Passage provided
————————

Levy's ruling Wednesday took from Flint families and businesses an opportunity for justice, said Senate Minority Leader Jim Ananich, D-Flint.
"Gov. Snyder’s negligence led to the worst man-made disaster in our state’s history," Ananich said in a statement. "The fact that he is shielded from being held accountable is another crime in and of itself."
Although Levy's decision "narrowed the focus" of the lawsuit, "the heart of the case is very much alive and well," said Michael Pitt, co-lead counsel for the plaintiffs seeking to set up with the lawsuit a "Flint Victims Compensation Fund" for 100,000 Flint residents affected by the water crisis..
“With this ruling, the pace of the case will pick up dramatically so that there will be no further delays in getting our clients the justice to which they are entitled," Pitt said in a statement Wednesday.
Several Flint residents sued the state in 2016, alleging that more than 20 government officials were responsible for switching the city's source of water to the Flint River knowing it was not treatable and would be dangerous to consume.
Levy consolidated 12 class-action lawsuits — stemming from Flint switching its water from Detroit's system beginning on April 25, 2014 — into one major case.
In July, Levy heard nearly six hours of testimony regarding the motion to dismiss defendants from the case.
In her decision Wednesday, Levy also dismissed claims related to state-created danger, civil rights violations, fraud, negligence and gross negligence.
In dismissing the claims of state-created danger, Levy said the case didn’t fit the claim, which requires proof that the state created or increased the risk of harm from a third party. But she acknowledged the toll the water contamination took on residents, who were “made to use contaminated water that leached lead and bacteria from old lines.”
Levy noted the water crisis in Flint remains “unresolved” and is the subject of seven pending state and federal lawsuits.
“Litigation is prolonged, fact-dependent, and constrained by legal precedent that may be ill-suited to deal with the consequences of approximately one hundred thousand people drinking contaminated water,” the judge wrote.
After the dismissal of Snyder and several others from the case, two engineering firms and some state and city officials remain as defendants, including former State Treasurer Andy Dillon, Michigan DHHS Director Nick Lyon, former MDEQ spokesman Bradley Wurfel, and former Flint emergency managers Darnell Earley and Gerald Ambrose.
Snyder and the state’s dismissal from the class action lawsuit comes about a week after the MDEQ expressed concern about the city of Flint failing to ask for reimbursement for service line replacements.

————————

[Stored data entries]
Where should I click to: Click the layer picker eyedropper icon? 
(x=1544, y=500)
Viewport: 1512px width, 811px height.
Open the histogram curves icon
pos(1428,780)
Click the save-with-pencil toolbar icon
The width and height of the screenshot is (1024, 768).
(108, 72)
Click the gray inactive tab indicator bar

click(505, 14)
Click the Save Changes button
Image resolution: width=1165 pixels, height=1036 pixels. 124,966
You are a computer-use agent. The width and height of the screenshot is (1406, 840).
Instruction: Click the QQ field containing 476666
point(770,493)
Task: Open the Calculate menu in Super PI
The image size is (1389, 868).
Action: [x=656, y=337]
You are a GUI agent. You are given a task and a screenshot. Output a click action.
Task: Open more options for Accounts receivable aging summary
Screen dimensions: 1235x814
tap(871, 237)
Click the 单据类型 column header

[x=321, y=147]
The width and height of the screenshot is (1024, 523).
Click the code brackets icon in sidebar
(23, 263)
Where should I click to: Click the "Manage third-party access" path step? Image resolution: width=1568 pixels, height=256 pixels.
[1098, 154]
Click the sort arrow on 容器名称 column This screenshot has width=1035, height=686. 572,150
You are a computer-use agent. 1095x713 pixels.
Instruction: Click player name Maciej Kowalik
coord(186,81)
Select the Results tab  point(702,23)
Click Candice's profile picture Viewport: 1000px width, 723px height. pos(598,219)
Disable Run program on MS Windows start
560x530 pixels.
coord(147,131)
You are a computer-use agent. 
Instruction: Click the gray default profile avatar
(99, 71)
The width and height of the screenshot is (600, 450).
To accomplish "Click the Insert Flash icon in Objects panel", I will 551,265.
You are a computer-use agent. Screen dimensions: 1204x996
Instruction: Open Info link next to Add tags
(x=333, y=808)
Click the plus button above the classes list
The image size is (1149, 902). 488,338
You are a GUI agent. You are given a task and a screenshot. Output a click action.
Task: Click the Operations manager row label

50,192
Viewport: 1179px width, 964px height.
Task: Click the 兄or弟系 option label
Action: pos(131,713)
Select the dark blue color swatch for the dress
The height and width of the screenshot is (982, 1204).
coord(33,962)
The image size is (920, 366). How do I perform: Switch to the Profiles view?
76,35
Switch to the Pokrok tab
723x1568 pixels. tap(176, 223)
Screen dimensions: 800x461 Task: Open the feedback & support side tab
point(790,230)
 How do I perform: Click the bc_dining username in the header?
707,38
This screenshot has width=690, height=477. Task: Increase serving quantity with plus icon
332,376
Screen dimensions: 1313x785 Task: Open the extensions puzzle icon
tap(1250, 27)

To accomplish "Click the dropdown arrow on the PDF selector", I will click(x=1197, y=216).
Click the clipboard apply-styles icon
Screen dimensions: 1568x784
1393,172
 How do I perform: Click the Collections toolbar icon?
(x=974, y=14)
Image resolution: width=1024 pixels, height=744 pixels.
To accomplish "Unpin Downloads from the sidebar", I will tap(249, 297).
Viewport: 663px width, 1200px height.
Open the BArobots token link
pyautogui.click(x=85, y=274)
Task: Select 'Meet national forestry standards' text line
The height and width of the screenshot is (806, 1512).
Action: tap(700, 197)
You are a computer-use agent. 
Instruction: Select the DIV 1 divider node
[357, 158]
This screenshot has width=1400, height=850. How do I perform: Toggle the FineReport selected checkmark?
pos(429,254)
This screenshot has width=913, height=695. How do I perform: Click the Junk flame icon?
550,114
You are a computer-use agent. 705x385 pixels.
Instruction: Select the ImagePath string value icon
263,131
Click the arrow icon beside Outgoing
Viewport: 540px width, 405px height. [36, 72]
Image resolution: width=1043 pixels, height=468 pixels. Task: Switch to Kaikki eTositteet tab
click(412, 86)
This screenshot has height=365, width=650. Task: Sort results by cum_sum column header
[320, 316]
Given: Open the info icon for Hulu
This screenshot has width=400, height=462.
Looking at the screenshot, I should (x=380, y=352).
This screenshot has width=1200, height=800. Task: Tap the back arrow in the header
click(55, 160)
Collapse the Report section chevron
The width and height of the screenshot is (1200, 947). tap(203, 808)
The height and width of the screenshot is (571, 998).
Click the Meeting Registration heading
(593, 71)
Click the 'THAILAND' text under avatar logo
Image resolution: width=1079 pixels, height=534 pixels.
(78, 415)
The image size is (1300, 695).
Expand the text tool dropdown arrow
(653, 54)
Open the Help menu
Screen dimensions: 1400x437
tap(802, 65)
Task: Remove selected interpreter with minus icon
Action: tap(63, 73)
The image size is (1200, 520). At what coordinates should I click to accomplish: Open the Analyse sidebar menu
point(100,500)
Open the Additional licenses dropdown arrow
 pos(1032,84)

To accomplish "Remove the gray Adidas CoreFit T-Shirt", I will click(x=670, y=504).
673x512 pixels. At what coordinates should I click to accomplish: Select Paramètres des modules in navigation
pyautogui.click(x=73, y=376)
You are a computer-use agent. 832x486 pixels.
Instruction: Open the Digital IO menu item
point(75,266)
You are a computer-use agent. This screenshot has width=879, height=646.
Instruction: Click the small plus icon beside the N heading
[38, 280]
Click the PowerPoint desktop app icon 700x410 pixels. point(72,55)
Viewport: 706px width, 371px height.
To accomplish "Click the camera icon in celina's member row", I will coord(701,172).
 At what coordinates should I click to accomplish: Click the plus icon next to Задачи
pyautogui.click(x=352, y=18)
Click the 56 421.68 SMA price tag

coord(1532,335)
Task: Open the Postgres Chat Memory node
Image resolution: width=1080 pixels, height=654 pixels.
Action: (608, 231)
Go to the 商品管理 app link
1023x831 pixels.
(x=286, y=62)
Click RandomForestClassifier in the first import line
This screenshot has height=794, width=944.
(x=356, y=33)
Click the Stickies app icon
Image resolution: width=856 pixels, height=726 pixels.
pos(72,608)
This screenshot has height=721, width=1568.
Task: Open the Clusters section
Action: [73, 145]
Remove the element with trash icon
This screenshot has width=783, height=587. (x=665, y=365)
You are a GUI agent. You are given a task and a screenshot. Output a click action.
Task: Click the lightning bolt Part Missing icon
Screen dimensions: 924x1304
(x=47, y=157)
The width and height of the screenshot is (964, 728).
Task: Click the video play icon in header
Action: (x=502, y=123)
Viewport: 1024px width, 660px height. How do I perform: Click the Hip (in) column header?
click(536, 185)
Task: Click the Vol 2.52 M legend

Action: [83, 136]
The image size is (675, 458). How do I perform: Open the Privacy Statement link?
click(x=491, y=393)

————————

What to work on
[A] Reproduce the passage of the Flint lawsuit article from "In her decision" up to and including "and gross negligence.".
[B] Answer these questions using the Flint lawsuit article:
(i) How many class-action lawsuits did Levy consolidate into one major case?
(ii) How long was the testimony Levy heard in July on the motion to dismiss defendants?
(iii) How many pending state and federal lawsuits did Levy note the water crisis is the subject of?

Your responses
[A]
In her decision Wednesday, Levy also dismissed claims related to state-created danger, civil rights violations, fraud, negligence and gross negligence.

[B]
(i) 12
(ii) Nearly six hours
(iii) Seven